──────── Recorded data ────────

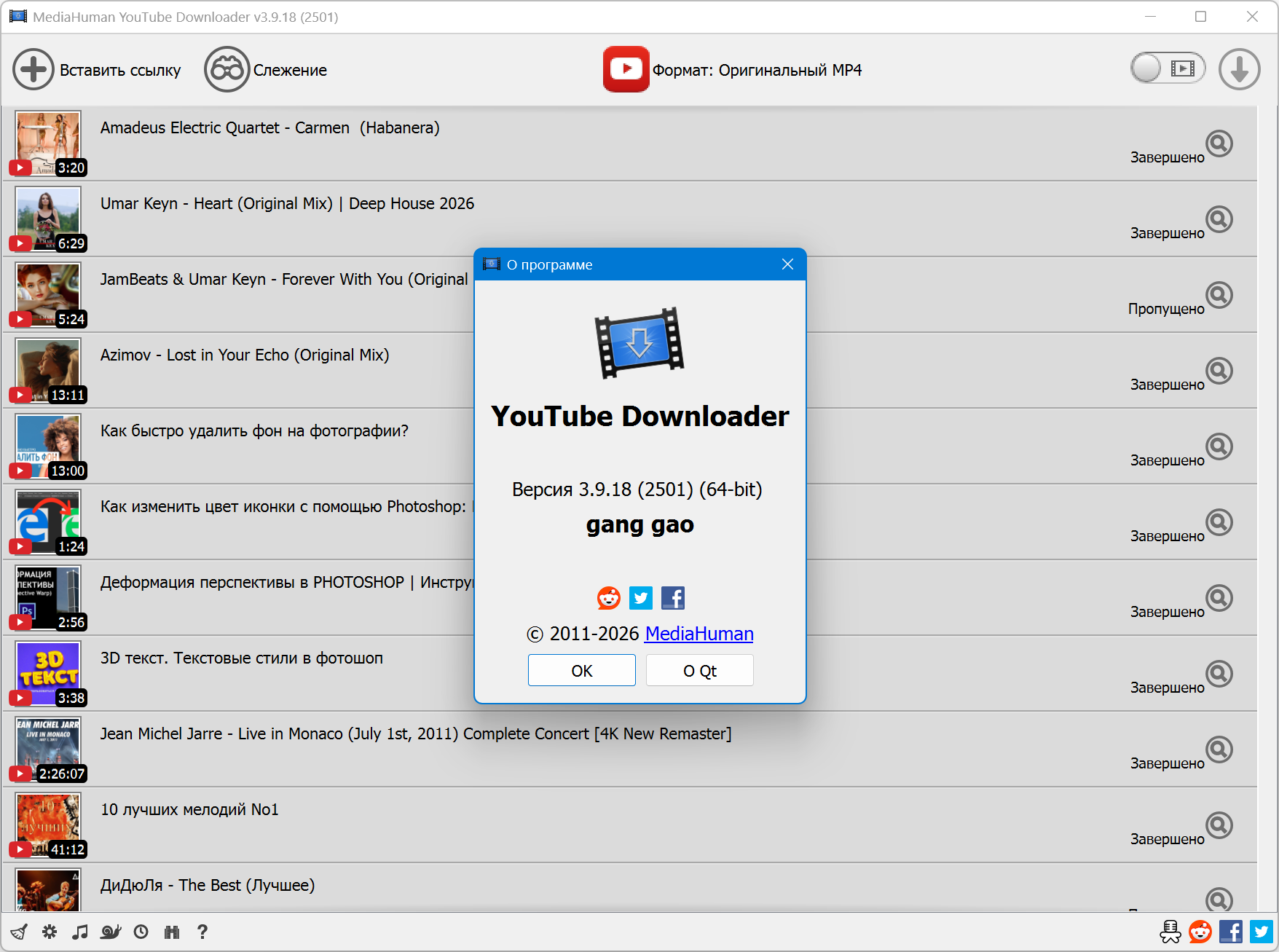Screen dimensions: 1279x952
Task: Click the Reddit icon in the About dialog
Action: click(x=609, y=598)
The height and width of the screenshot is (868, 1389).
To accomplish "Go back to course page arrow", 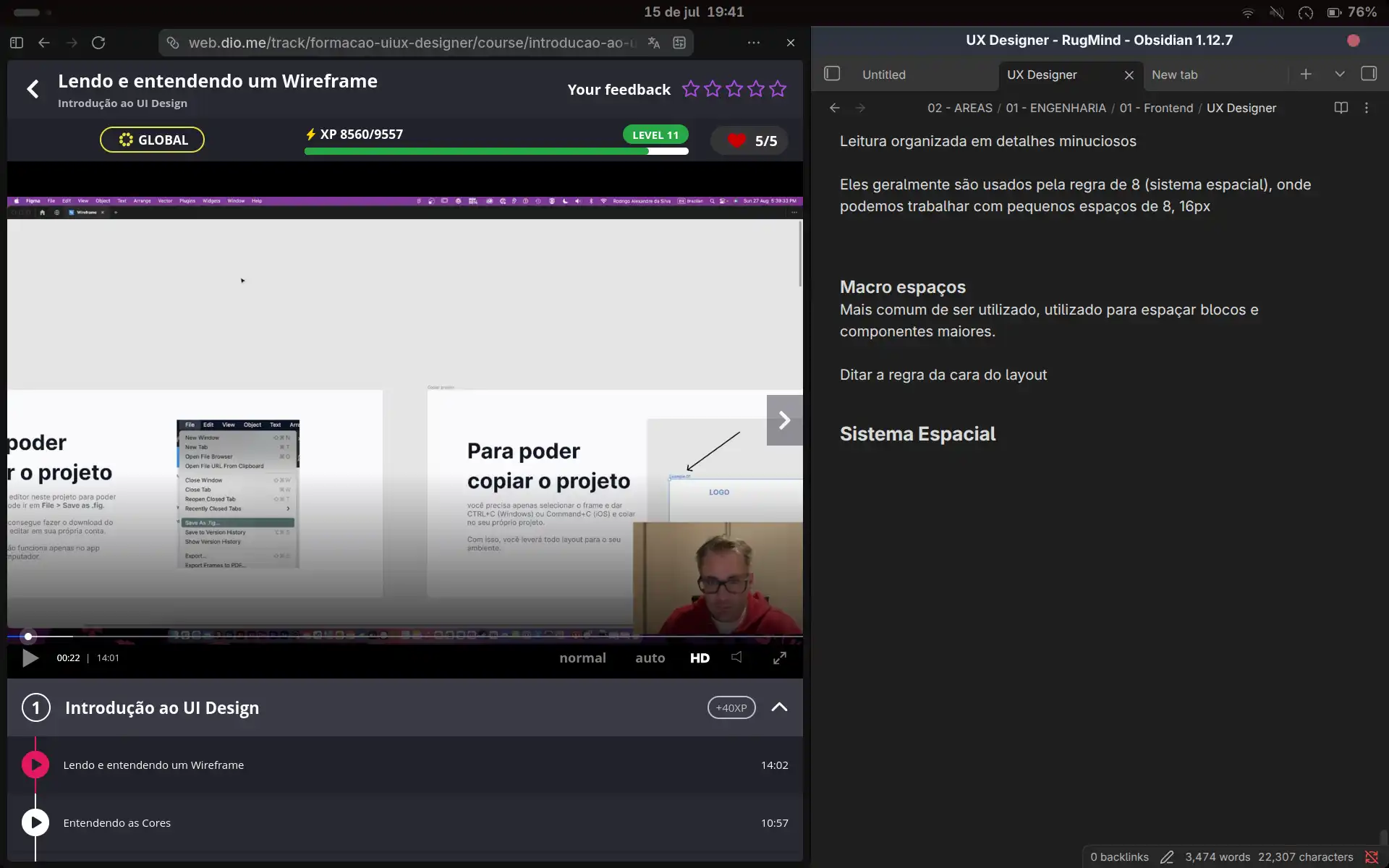I will point(33,89).
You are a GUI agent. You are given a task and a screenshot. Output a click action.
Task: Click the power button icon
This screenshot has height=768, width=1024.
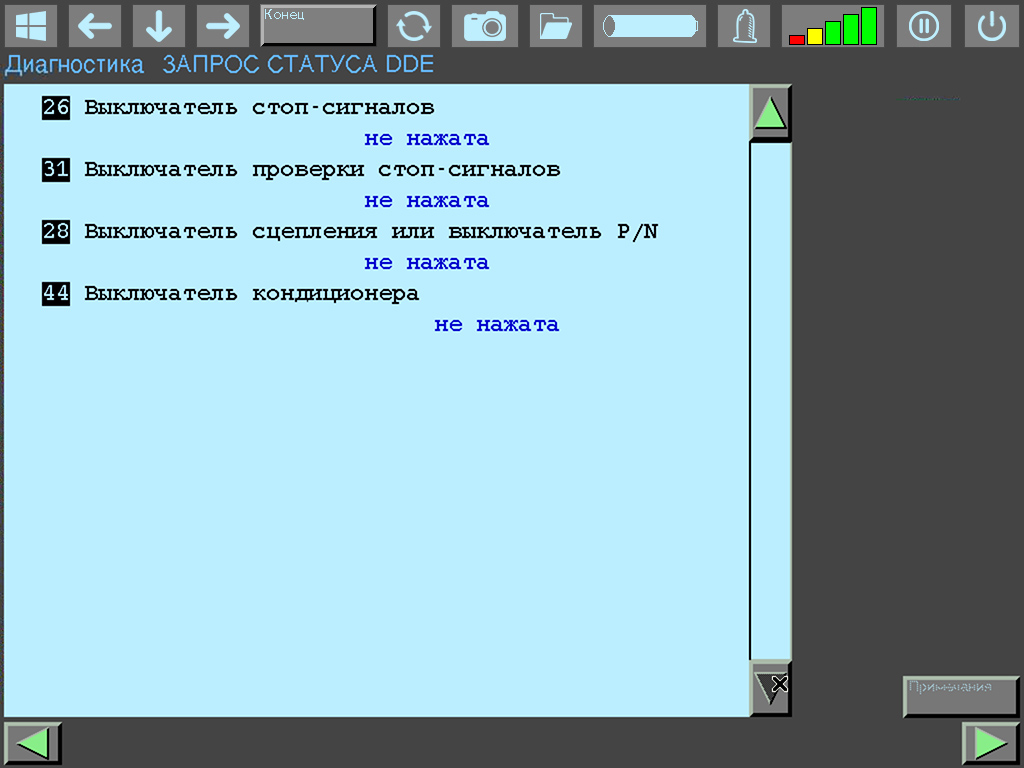pos(991,26)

────────

#### [Exercise]
What is needed is a word-for-word copy of the lines from the one containing "Task: Click the power button icon" through the final line of the records above, both included, with the pictures left out.

#### [Finished task]
Task: Click the power button icon
This screenshot has height=768, width=1024.
pos(991,26)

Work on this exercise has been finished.